*Data to use*.
================

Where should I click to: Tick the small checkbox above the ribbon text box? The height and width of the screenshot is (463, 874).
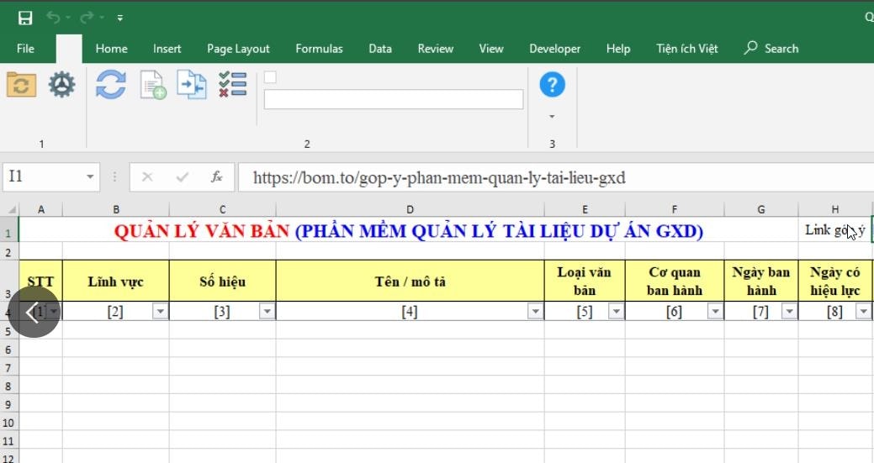coord(270,78)
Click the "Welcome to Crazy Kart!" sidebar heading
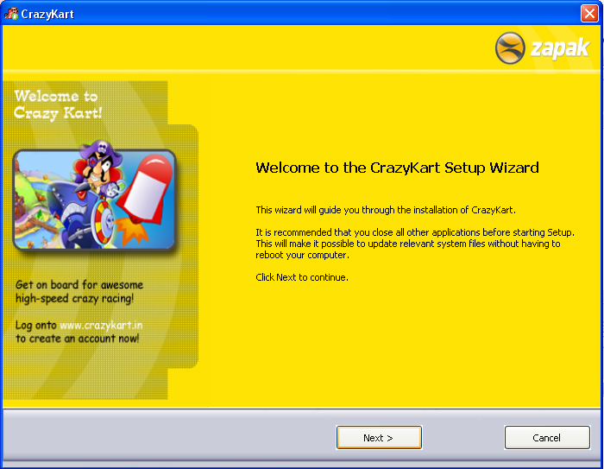This screenshot has width=604, height=469. pyautogui.click(x=58, y=105)
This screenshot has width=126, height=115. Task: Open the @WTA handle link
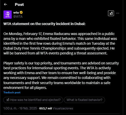coord(18,17)
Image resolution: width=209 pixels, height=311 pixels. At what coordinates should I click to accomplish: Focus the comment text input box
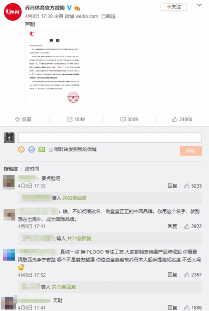(x=110, y=137)
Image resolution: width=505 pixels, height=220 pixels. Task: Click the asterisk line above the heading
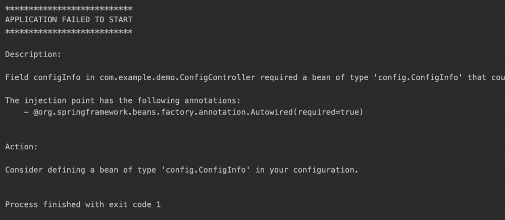pos(69,9)
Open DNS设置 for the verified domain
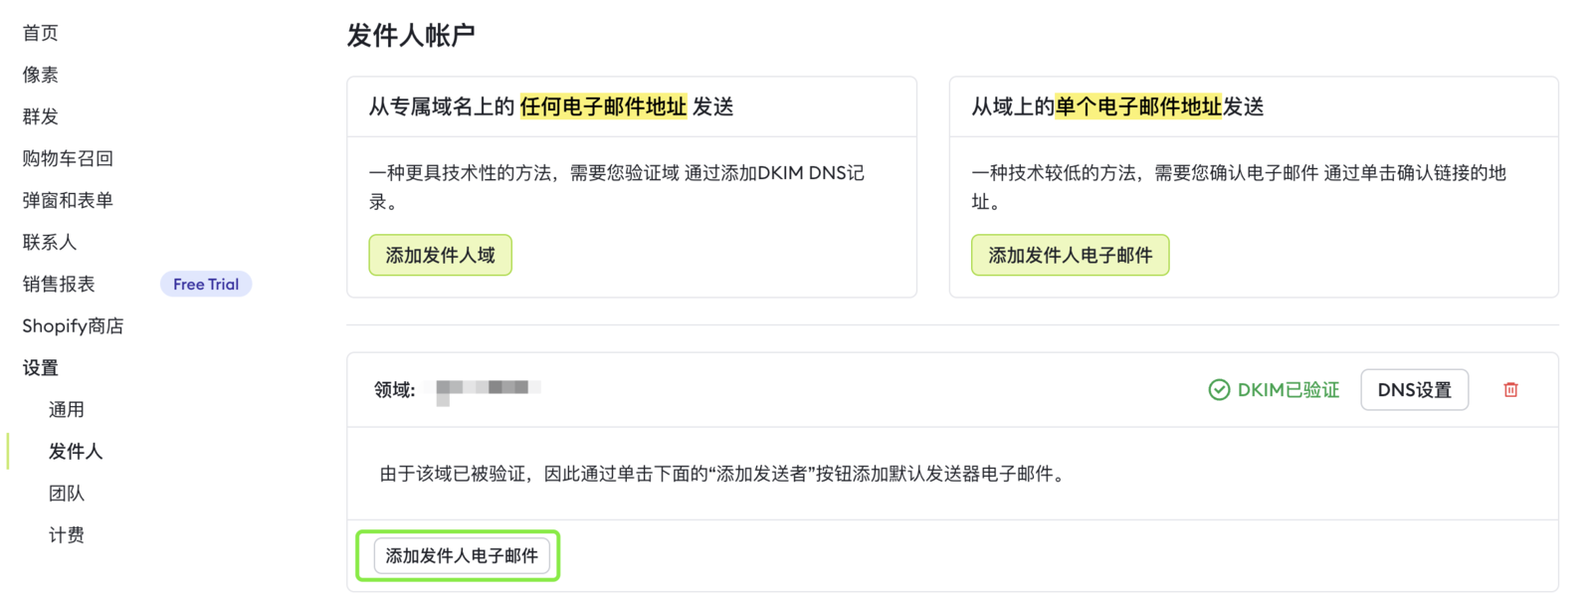Image resolution: width=1592 pixels, height=612 pixels. click(1414, 390)
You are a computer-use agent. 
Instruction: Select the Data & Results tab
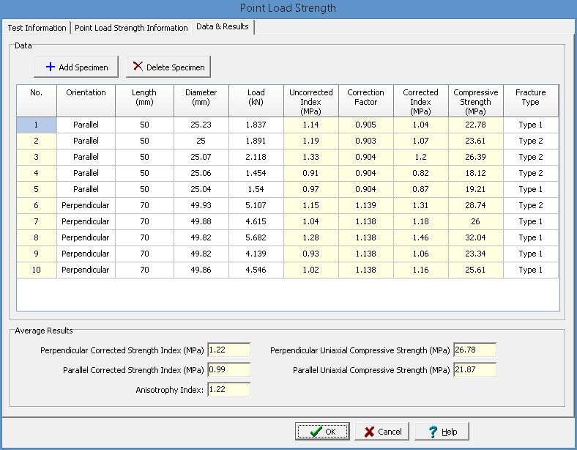click(222, 27)
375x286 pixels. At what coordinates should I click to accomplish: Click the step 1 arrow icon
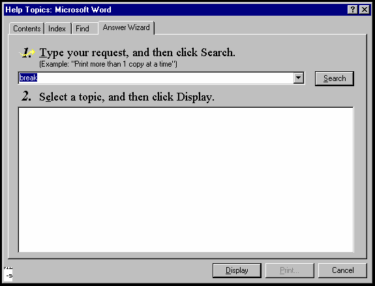27,52
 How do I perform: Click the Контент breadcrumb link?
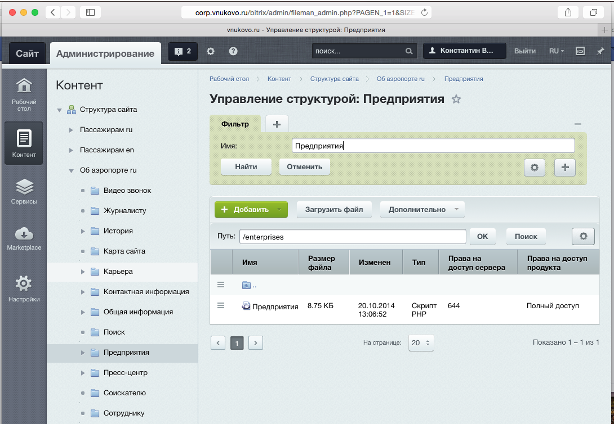pos(279,79)
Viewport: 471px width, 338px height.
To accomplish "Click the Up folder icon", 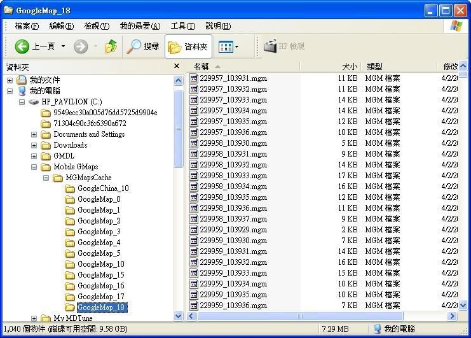I will pyautogui.click(x=111, y=46).
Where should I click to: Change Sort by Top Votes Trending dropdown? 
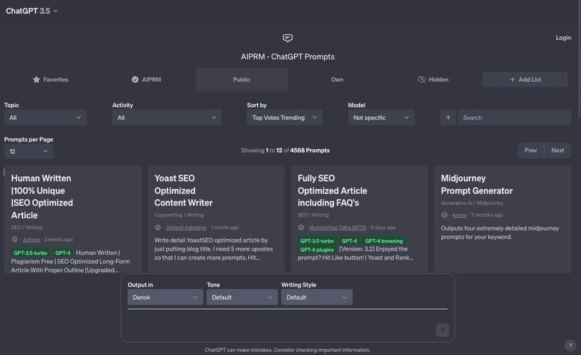point(285,117)
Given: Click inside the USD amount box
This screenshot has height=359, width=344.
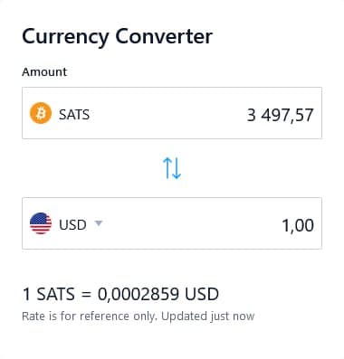Looking at the screenshot, I should coord(172,223).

================

*What needs to be done*.
What are the lines in the records above, word for word, from the one containing "Image resolution: width=505" through the one containing "Viewport: 471px width, 338px height.", both ends included and pictures left out?

*Answer section*.
Image resolution: width=505 pixels, height=220 pixels. Task: Click the asterisk line above the heading
pos(69,9)
Open DNS设置 for the verified domain
Image resolution: width=1592 pixels, height=612 pixels. click(1414, 390)
You are a computer-use agent. 
Instruction: Select the Data & Results tab
click(222, 27)
375x286 pixels. At what coordinates should I click to accomplish: Click the step 1 arrow icon
27,52
 How do I perform: Click the Контент breadcrumb link?
pos(279,79)
Viewport: 471px width, 338px height.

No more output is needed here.